Make good friends and keep them

Many years ago, in the days before I headed off to college, my father sat me down to give me advice on how to make my way in the world.

“Chia-lin,” he said, “Mommy and I have provided you with a good home and education. Now you’re going off to college and you’ll meet new people from all walks of life. When you’re there, I want you to be sure to make good friends and keep them. I’ve been watching and studying how things work here in America, and that’s how this world works. With good friends.”

My 18-year-old self really had no clue what Dad was talking about. However, over the years his words have come back to me over and over again, guiding me, challenging me and becoming clearer and clearer in their meaning.
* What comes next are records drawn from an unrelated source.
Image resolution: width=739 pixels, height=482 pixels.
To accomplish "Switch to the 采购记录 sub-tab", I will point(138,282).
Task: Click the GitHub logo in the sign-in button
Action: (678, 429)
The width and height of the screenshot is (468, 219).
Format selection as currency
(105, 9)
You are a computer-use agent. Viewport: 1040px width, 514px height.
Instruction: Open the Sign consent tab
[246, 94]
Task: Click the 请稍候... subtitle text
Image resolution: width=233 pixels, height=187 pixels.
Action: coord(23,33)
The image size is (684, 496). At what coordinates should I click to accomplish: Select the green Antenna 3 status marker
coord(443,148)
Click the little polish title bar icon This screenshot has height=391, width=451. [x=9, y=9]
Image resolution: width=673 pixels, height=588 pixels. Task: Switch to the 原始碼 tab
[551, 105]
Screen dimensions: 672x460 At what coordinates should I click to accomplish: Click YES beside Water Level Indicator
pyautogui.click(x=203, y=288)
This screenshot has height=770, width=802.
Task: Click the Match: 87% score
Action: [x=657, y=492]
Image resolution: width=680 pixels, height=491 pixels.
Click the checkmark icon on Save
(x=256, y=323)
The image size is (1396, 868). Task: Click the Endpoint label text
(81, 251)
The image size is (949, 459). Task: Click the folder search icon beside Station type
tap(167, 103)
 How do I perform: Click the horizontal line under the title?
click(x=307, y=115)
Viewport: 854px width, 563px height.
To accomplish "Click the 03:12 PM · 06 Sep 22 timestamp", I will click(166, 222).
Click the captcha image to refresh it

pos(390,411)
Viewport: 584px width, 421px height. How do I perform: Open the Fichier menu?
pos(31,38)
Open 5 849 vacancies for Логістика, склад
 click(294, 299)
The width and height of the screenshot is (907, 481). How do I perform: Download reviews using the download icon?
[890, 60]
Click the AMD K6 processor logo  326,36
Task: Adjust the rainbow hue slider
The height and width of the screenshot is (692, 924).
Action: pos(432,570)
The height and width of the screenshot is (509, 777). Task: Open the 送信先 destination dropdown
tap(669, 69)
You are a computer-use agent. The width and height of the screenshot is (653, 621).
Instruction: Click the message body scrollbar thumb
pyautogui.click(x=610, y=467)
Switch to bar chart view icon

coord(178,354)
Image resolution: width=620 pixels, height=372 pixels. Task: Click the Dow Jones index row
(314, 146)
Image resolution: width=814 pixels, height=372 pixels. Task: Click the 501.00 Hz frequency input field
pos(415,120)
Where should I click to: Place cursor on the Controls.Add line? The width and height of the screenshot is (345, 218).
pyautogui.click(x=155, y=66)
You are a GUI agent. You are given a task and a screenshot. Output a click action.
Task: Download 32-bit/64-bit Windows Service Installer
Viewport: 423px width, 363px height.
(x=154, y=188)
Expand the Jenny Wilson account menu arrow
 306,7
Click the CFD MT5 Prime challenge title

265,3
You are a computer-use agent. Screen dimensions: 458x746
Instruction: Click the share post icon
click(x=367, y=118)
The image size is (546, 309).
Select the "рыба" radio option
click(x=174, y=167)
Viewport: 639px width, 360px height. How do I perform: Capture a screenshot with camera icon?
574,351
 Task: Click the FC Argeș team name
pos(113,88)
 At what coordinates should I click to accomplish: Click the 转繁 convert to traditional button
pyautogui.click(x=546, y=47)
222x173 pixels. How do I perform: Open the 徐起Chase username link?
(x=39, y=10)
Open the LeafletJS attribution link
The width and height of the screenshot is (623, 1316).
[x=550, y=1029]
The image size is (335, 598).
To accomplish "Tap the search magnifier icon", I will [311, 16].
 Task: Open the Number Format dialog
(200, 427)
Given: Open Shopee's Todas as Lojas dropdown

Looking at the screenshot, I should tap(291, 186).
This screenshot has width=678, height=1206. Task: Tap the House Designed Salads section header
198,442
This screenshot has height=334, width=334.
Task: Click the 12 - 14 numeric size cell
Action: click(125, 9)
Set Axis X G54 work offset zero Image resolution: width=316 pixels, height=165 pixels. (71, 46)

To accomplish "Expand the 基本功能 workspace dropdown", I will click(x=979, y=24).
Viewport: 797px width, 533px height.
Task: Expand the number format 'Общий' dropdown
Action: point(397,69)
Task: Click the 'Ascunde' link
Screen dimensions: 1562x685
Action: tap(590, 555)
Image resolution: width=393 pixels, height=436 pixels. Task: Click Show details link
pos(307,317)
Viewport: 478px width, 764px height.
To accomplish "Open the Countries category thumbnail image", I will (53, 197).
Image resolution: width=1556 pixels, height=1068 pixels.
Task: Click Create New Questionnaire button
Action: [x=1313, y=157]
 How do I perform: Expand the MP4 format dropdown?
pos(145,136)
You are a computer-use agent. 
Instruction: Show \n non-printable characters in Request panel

I have watched my parents create and nurture community over the years. From helping to create a credit union that helped fellow Taiwanese with their financial needs, to monthly dinners with friends, to offering advice or comfort to ones in need – my parents have been making good friends for many years. Good friends they’ve managed to keep in a multitude of ways. Now in the Golden Years of their life they have an amazing group of friends to champion them, laugh with them, cry or celebrate with them.

It’s easy in a world full of terms like “networking,” “social networks,” and “relationship management” to lose track of the true value of friendships and connections in this world. Apparently, all these networks have great value in an economic sense. And that’s just lovely, but that’s not what I want to drive the way I create relationships.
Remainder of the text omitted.